看看include/linux/sched.h裏的value取值：

[cpp] view plain copy

#define TASK_RUNNING 0
#define TASK_INTERRUPTIBLE 1
#define TASK_UNINTERRUPTIBLE 2
#define __TASK_STOPPED 4
#define __TASK_TRACED 8
/* in tsk->exit_state */
#define EXIT_ZOMBIE 16
#define EXIT_DEAD 32
/* in tsk->state again */
#define TASK_DEAD 64
#define TASK_WAKEKILL 128
#define TASK_WAKING 256
#define TASK_STATE_MAX 512

可以看到，進程狀態裏除了大家都理解的running/interuptible/uninterruptible/stop等狀態外，還有一個ZOMBIE狀態，這個狀態是怎麼回事呢？

這是因爲linux裏的進程都屬於一顆樹，樹的根結點是linux系統初始化結束階段時啓動的init進程，這個進程的pid是1，所有的其他進程都是它的子孫。除了init，任何進程一定有他的父進程，而父進程會負責分配（fork）、回收（wait4）它申請的進程資源。這個樹狀關係也比較健壯，當某個進程還在運行時，它的父進程卻退出了，這個進程卻沒有成爲孤兒進程，因爲linux有一個機制，init進程會接管它，成爲它的父進程。這也是守護進程的由來了，因爲守護進程的其中一個要求就是希望init成爲守護進程的父進程。

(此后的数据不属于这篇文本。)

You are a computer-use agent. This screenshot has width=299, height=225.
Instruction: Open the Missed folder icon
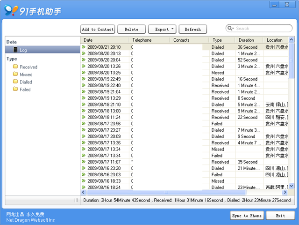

如果某個進程自身終止了，在調用exit清理完相關的內容文件等資源後，它就會進入ZOMBIE狀態，它的父進程會調用wait4來回收這個task_struct，但是，如果父進程一直沒有調用wait4去釋放子進程的task_struct，問題就來了，這個task_struct誰來回收呢？永遠沒有人，除非父進程終止後，被init進程接管這個ZOMBIE進程，然後調用wait4來回收進程描述符。如果父進程一直在運行着，這個ZOMBIE會永遠的佔用系統資源，用KILL發任何信號量也不能釋放它。這是很可怕的，因爲服務器上可能會出現無數ZOMBIE進程導致機器掛掉。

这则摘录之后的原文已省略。